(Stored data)
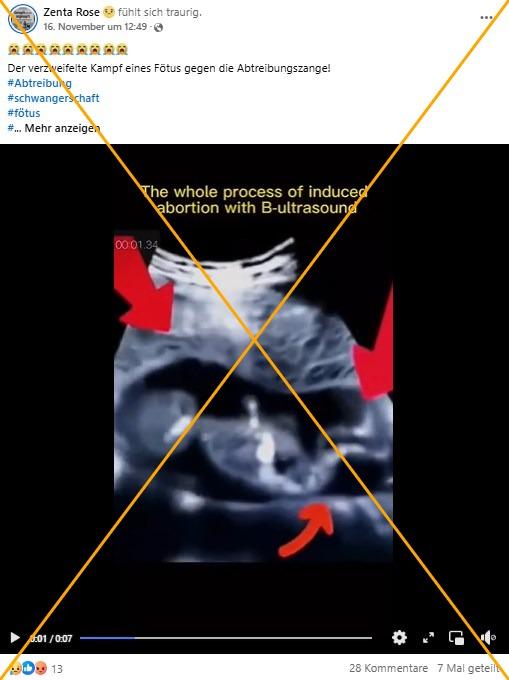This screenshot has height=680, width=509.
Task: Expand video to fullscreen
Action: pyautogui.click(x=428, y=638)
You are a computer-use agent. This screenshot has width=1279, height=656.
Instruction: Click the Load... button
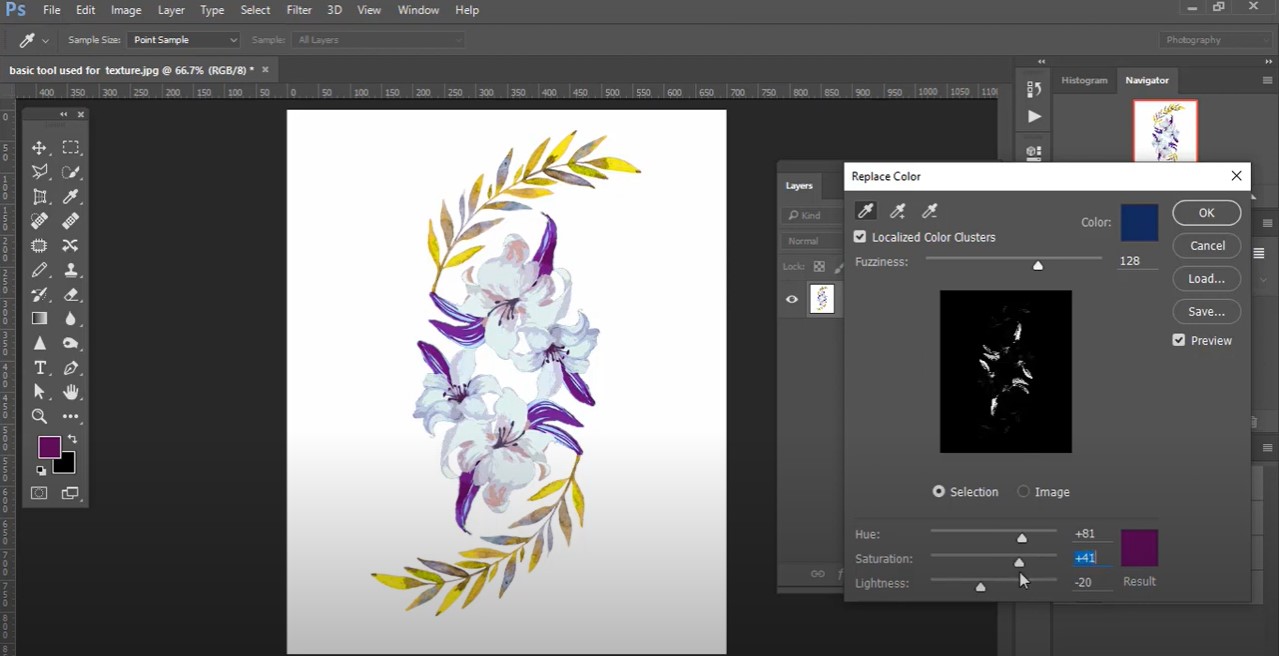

* Directions
Leave out the pictures, and retype exactly the lines from the one containing "You are a computer-use" through the last line of the data above, no more and no less.

* Written answer
You are a computer-use agent. This screenshot has width=1279, height=656.
Instruction: Click the Load... button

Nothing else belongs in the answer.